Um desafio dentro de um prédio histórico

O projeto foi desenvolvido com o apoio de profissionais da área da serralheria, engenharia, arquitetura e design de interiores, além de coordenadores da Nação Pé de Elefante. Os esforços se concentraram em chegar a uma proposta que atendesse às nossas necessidades e também se adequasse à nossa realidade: construir um mezanino dentro de um prédio histórico tombado sem impactar uma estrutura quase centenária.



Mais do que encontrar uma forma de ampliar nossa sede, o desafio era fazer isso respeitando um espaço que já carrega sua própria história.

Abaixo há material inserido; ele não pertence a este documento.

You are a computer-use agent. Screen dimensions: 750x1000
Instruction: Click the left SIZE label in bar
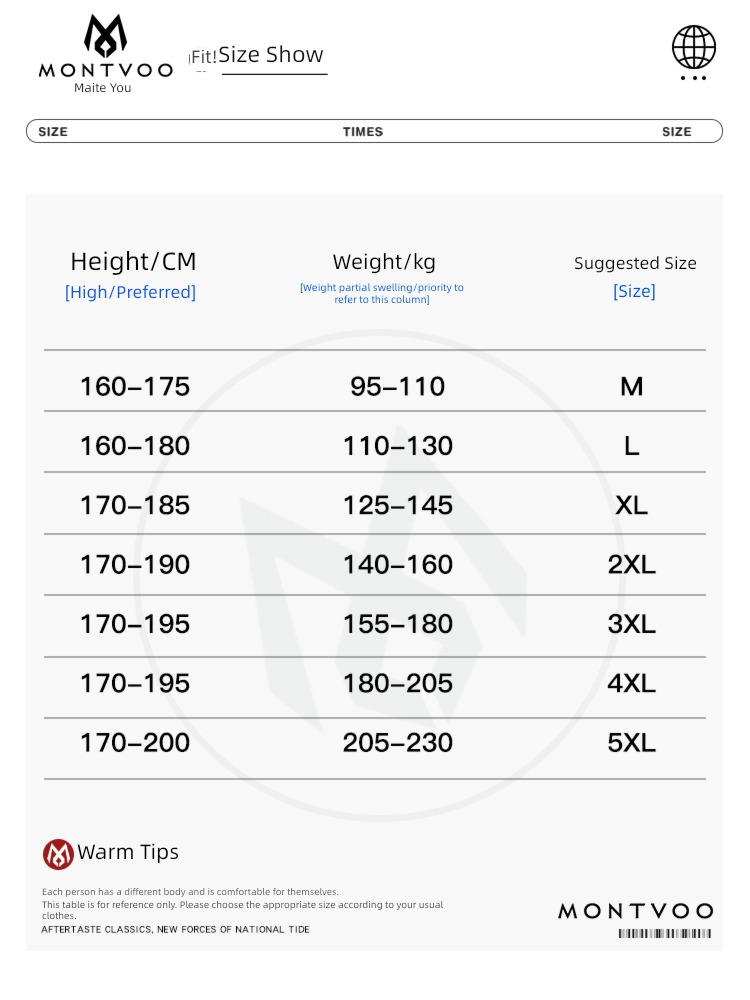click(53, 131)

Foram várias conversas e reuniões até chegarmos à solução encontrada: construir uma estrutura independente, que funciona mais ou menos como uma mesa de ferro, com quatro apoios no chão sustentando todo o mezanino e o piso travado na própria estrutura, sem transferir a carga para as paredes. A escolha das vigas em perfil I também buscou acompanhar o padrão estrutural já existente, garantindo confluência com as características da edificação.

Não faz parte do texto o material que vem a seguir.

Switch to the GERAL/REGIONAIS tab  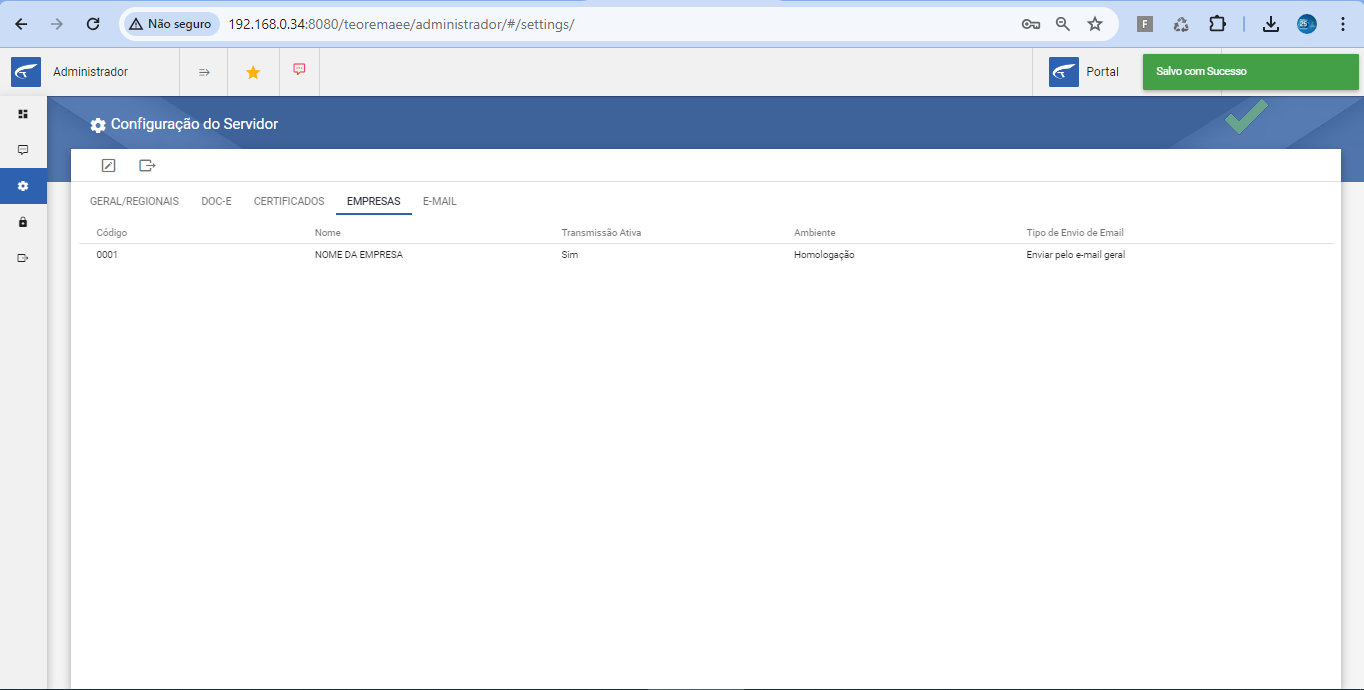coord(134,201)
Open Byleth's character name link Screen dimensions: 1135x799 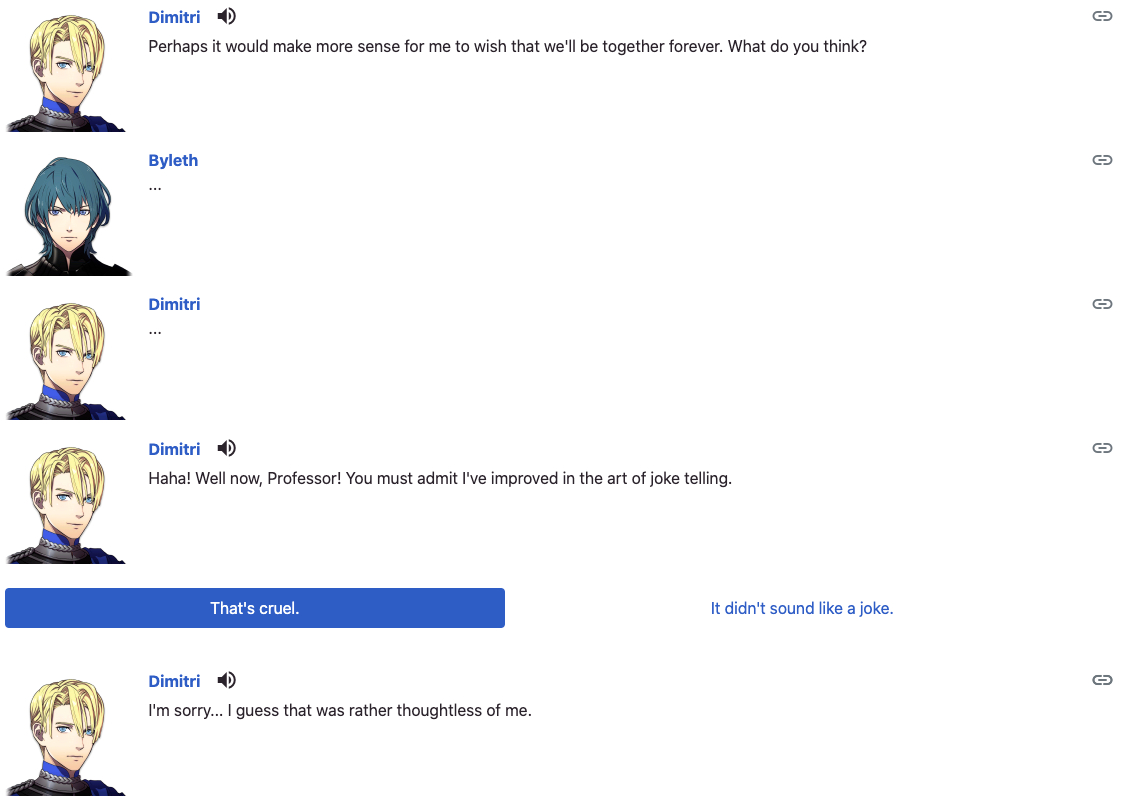click(x=173, y=160)
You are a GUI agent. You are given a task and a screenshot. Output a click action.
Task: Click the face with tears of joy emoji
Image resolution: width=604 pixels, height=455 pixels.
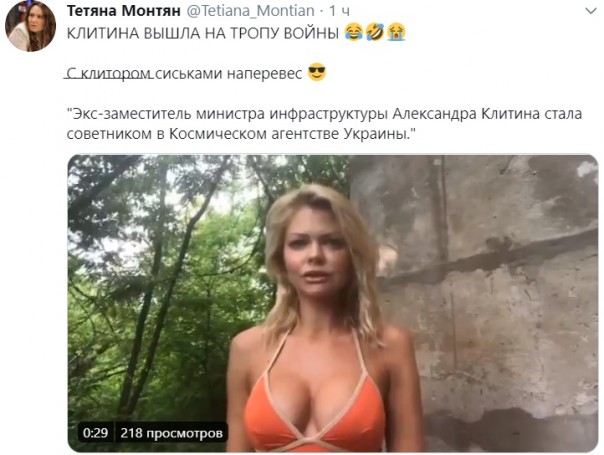pos(353,32)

Organizar também é preservar

Além da estrutura do mezanino, o projeto também incluiu a construção de móveis simples e a expansão da rede elétrica para ajudar no processo de organização do novo espaço e na melhor proteção do nosso acervo contra a poeira, a umidade e o desgaste provocado pelo uso cotidiano.


Com isso, instrumentos, figurinos, estandartes, documentos e materiais utilizados nas oficinas passaram a ter um lugar mais adequado para armazenamento, facilitando a organização da sede, liberando mais espaço no salão para ensaios, atividades de formação e eventos e tornando mais simples uma rotina que acontece durante o ano inteiro.

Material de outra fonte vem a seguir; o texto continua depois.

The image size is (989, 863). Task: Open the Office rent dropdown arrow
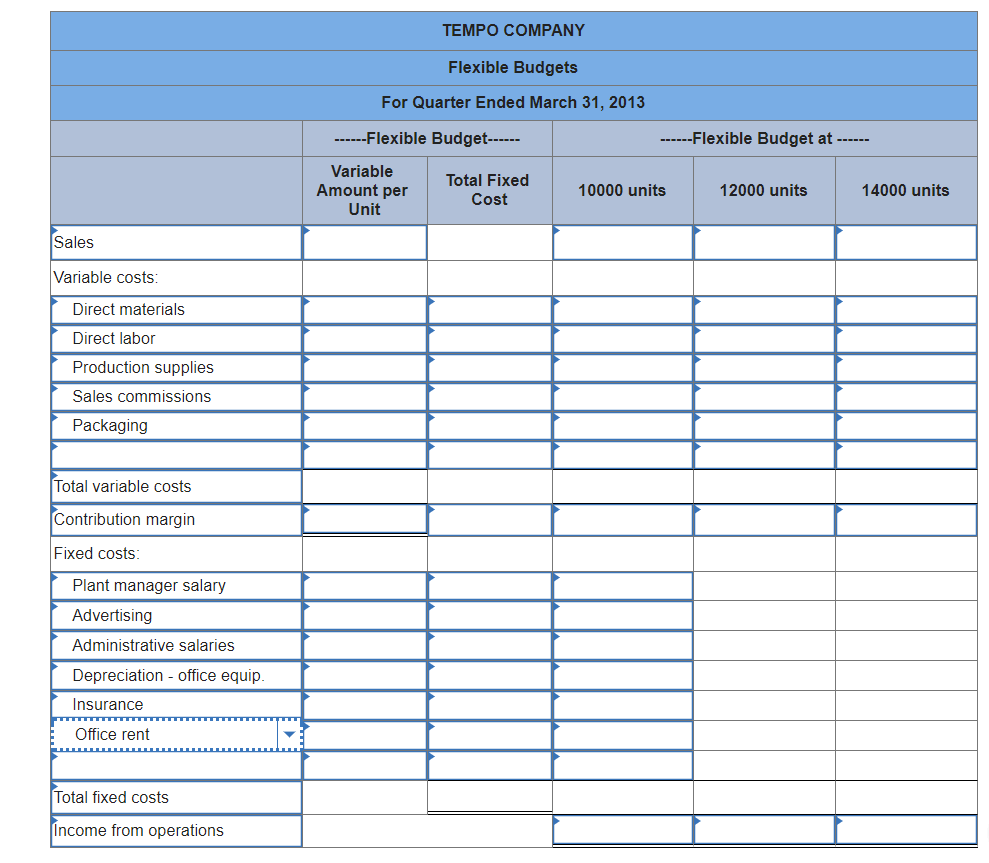(x=290, y=734)
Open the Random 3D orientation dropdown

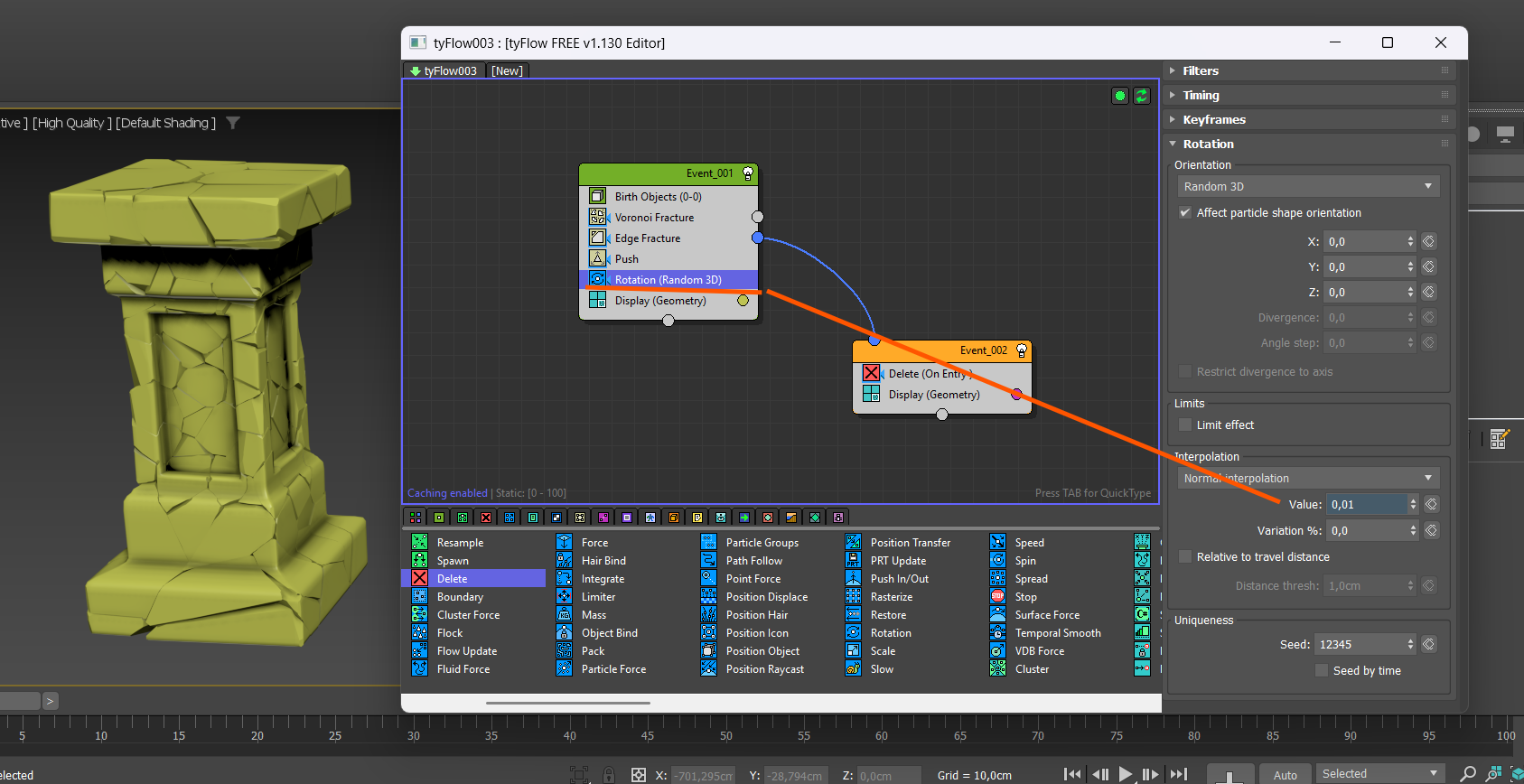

Um espaço que cresce junto com a nossa Nação

O mezanino resolveu uma necessidade prática, mas também marca mais uma etapa da nossa caminhada. Cada instrumento guardado ali, cada figurino organizado e cada material preservado ajudam a contar a história do Maracatu Nação Pé de Elefante e criam melhores condições para que essa história continue sendo construída.



A gente acredita que cuidar da estrutura onde a cultura acontece também é fazer cultura. Agora, com mais espaço para guardar nossa história, seguimos abrindo caminhos para tudo o que ainda está por vir.